>>
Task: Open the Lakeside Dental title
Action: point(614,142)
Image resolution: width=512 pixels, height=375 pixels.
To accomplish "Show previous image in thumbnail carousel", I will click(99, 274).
<<
>>
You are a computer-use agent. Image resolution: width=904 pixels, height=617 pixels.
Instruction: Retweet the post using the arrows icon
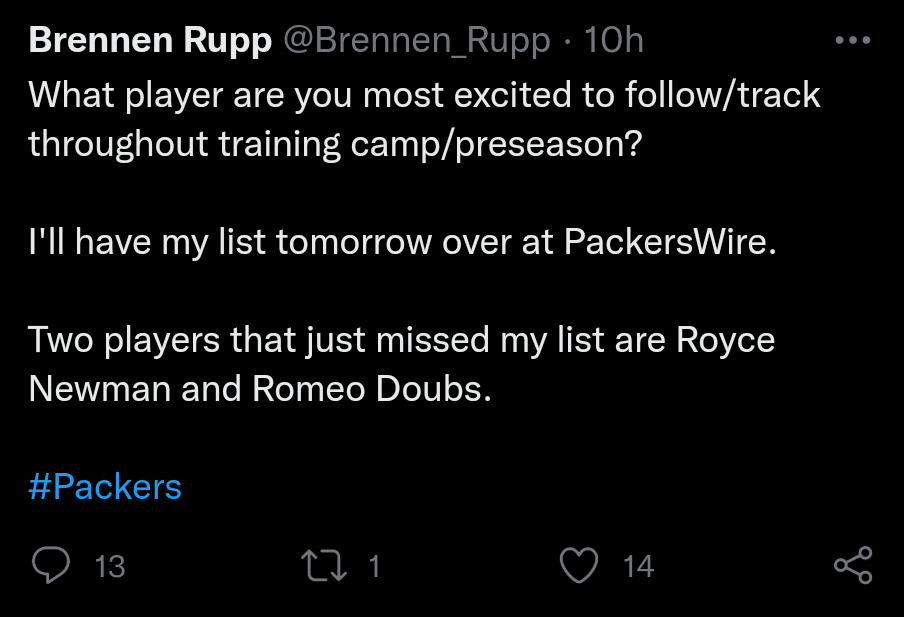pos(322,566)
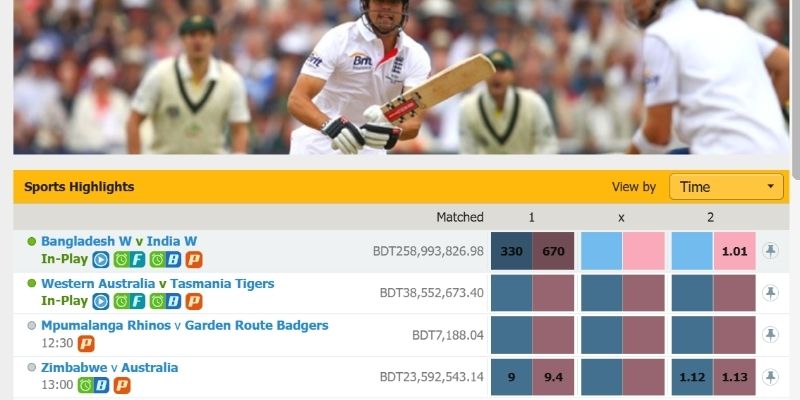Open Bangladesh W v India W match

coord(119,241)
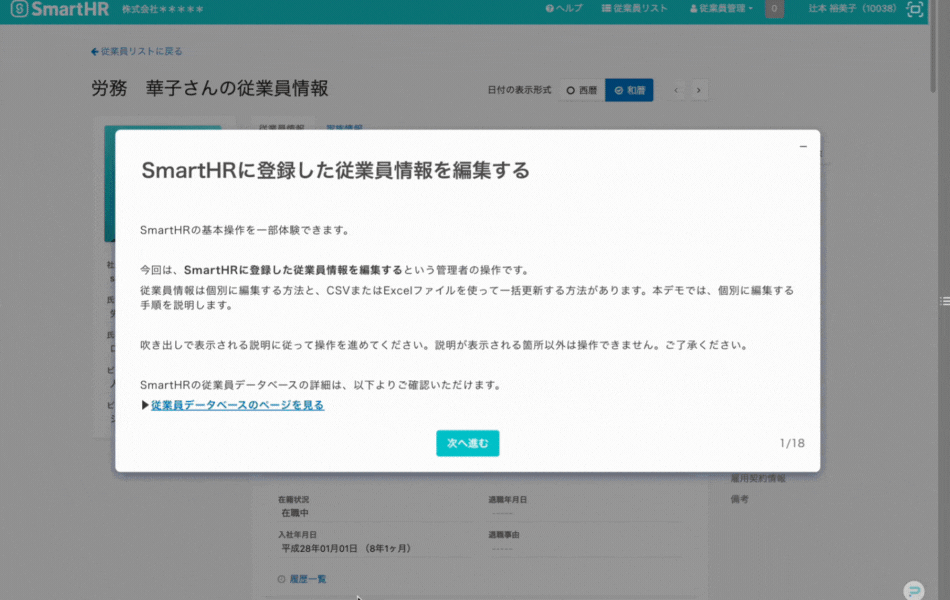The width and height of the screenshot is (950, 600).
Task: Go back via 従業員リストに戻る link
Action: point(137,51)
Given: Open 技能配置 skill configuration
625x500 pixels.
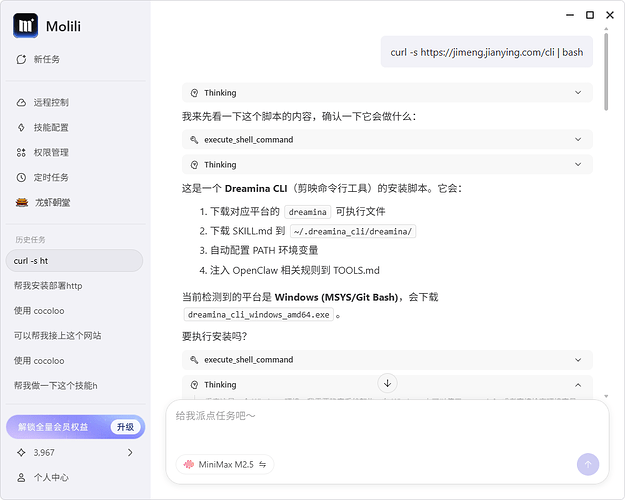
<<
>>
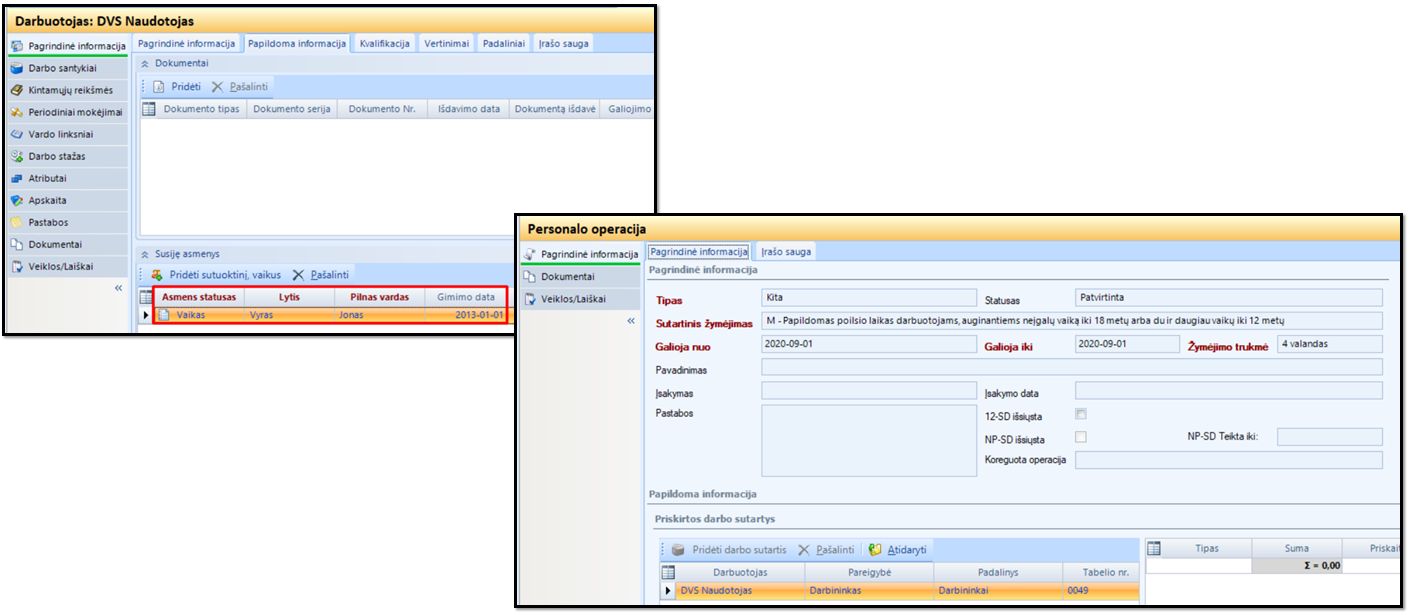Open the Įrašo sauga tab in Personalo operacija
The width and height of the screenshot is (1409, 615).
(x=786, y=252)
<<
The lines to reproduce run from the one above containing "Instruction: Retweet the" through the one containing "625x500 pixels.". Copy them exactly and leave out all pictures.

- Output of the task
Instruction: Retweet the post using the arrows icon
pos(322,566)
Open Bangladesh W v India W match

coord(119,241)
The width and height of the screenshot is (950, 600).
Task: Go back via 従業員リストに戻る link
Action: point(137,51)
Given: Open 技能配置 skill configuration
625x500 pixels.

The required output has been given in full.